Mahkememiz ara kararı gereğince dosyanın —- gönderilerek dava konusu 22/06/2017 ve 23/06/2017 tarihli belge asılları ile davalı şirket temsilcilerine ait imzaların karşılaştırılarak imza incelemesi yaptırılmasına karar verilmiş olup, 23/11/2021 tarihli —–raporunda özetle ; “…İnceleme konusu 22.06.2017 tarihli, 1.000.000 TL tutarlı fatura dökümüne ilişkin Temlik belgesinde ”—–‘ kaşe izi üzerine atılı imza ile —- mukayese imzaları arasında; tersim biçimi, işleklik derecesi, alışkanlıklar, istif, eğim, doğrultu, seyir, hız ve baskı derecesi bakımından uygunluk ve benzerlikler saptandığından söz konusu imzanın —– eli ürünü olduğu, inceleme konusu 22.06.2017 tarihli, 500.000 USD bedelli — sözleşmesinde ”—- ve eklerinde atılı imzalar ile —– mukayese imzaları arasında; tersim biçimi, işleklik derecesi, alışkanlıklar, istif, eğim, doğrultu, seyir, hız ve baskı derecesi bakımından uygunluk ve benzerlikler saptanmadığından söz konusu imzaların mevcut mukayese imzalarına kıyasla —– eli ürünü olmadığı, inceleme konusu 23.06.2017 tarihli 1.000.000 TL tutarlı Temlik belgesinin fotokopisinin mevcut olduğu, aslının mevcut olmadığı, fotokopi belgeler, bilgisayar ortamında hazırlanmış belgeler, faks çıktısı ve karbon suret belgelerde bazı tanı unsurları kayba uğrayabileceği gibi bu tür belgelerin sair usullerle elde edilebilme olasılığının da bulunduğu; ayrıca belgeye imza, yazı ya da artefakt gibi harici unsurlar eklenebileceğinden fotokopi belgeler üzerinde inceleme yapılması sakıncalı olup genel olarak belge asılları üzerinde inceleme yapılmasının gerekli olmakla birlikte; İnceleme konusu belge fotokopisinin orijinalinden elde edildiğinin kabulü halinde istem doğrultusunda fotokopi belge üzerinden yapılan incelemede; inceleme konusu belge fotokopisinde ”——. adına atılı imza ile —– mukayese imzaları arasında; tersim biçimi, alışkanlıklar, istif, eğim, doğrultu, seyir bakımından uygunluk ve benzerlikler saptanmadığından söz konusu imzanın mevcut mukayese imzalarına kıyasla kuvvetle muhtemel —– eli ürünü olmadığı hususlarını bildirir kanaat raporudur…” şeklinde rapor düzenlendiği görülmüştür.

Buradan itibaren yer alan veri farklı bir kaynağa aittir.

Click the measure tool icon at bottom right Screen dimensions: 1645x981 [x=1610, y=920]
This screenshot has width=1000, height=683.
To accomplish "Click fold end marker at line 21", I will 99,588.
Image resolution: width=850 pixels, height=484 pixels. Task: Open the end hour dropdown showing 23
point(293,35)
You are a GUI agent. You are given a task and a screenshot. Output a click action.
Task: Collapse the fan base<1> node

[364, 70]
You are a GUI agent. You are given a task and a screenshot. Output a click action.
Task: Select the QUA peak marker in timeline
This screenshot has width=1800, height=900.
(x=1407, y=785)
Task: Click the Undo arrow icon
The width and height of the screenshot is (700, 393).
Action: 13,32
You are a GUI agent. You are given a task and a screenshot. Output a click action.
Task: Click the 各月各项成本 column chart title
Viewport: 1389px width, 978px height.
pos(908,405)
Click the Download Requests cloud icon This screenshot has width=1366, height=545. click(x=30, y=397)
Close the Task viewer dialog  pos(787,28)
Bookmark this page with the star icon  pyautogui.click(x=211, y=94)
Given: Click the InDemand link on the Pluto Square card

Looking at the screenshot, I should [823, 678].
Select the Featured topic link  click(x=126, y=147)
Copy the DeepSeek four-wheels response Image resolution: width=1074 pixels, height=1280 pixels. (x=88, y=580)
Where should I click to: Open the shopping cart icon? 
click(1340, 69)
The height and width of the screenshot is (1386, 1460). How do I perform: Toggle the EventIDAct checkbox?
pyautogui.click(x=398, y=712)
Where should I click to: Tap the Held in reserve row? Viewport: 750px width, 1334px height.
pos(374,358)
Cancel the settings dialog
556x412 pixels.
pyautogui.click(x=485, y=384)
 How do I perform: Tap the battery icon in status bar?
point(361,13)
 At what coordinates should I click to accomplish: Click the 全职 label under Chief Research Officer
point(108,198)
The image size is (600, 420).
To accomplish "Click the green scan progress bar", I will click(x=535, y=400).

Mahkememizin 16/02/2022 tarihli —- Celsesinin —– no’lu ara kararı gereğince taraf vekillerinin beyan ve itirazları ve özellikle —– temsilcisi —–22/06/2017 tarihli ve —– nolu —-Sözleşmesi altında veya herhangi bir sayfasında, sözleşme tarihindeki şirket yetkilisi —–ait bir imzanın bulunup bulunmadığının ve davalı yanın diğer incelenen belgelere de yapılan itirazlar da değerlendirilmek suretiyle bu itirazları karşılar nitelikte ek rapor tanzim edilmesi için dosyanın yeniden —– gönderilmesine karar verilmiş olup, 11/04/2022 tarihli —– ek raporunda özetle; “…İnceleme konusu 22/06/2017 tarihli 500.000 USD bedelli —-Sözleşmesi ve eklerinde ”—–” adına atılı imzalar ile —–mukayese imzaları arasında; tersim biçimi, işleklik derecesi, alışkanlıklar, istif, eğim, doğrultu, seyir, hız ve baskı derecesi bakımından uygunluk ve benzerlikler saptandığından söz konusu imzaların —– eli ürünü olduğu, inceleme konusu 23.06.2017 tarihli 1.000.000 TL tutarlı temlik belgesinin fotokopisinin mevcut olduğu, aslının mevcut olmadığı, fotokopi belgeler, bilgisayar ortamında hazırlanmış belgeler, faks çıktısı ve karbon suret belgelerde bazı tanı unsurları kayba uğrayabileceği gibi bu tür belgelerin sair usullerle elde edilebilme olasılığının da bulunduğu; ayrıca belgeye imza, yazı ya da artefakt gibi harici unsurlar eklenebileceğinden fotokopi belgeler üzerinde inceleme yapılması sakıncalı olup genel olarak belge asılları üzerinde inceleme yapılması gerekli olmakla birlikte; inceleme konusu belge fotokopisinin orijinalinden elde edildiğinin kabulü halinde istem doğrultusunda fotokopi belge üzerinden yapılan incelemede; inceleme konusu belgede —–adına atılı imza ile —– mukayese imzaları arasında; tersim biçimi, alışkanlıklar, istif, eğim, doğrultu, seyir bakımından uygunluk ve benzerlikler saptandığından söz konusu imzanın kuvvetle muhtemel —– eli ürünü olduğu, diğer sorulan hususta 23/11/2021 tarih ve—– sayılı raporumuzun ”BULGULAR VE SONUÇ” bölümünün 6.1. maddesine eklenecek bir husus bulunmadığı hususlarını bildirir kanaat raporudur…” şeklinde rapor düzenlendiği görülmüştür.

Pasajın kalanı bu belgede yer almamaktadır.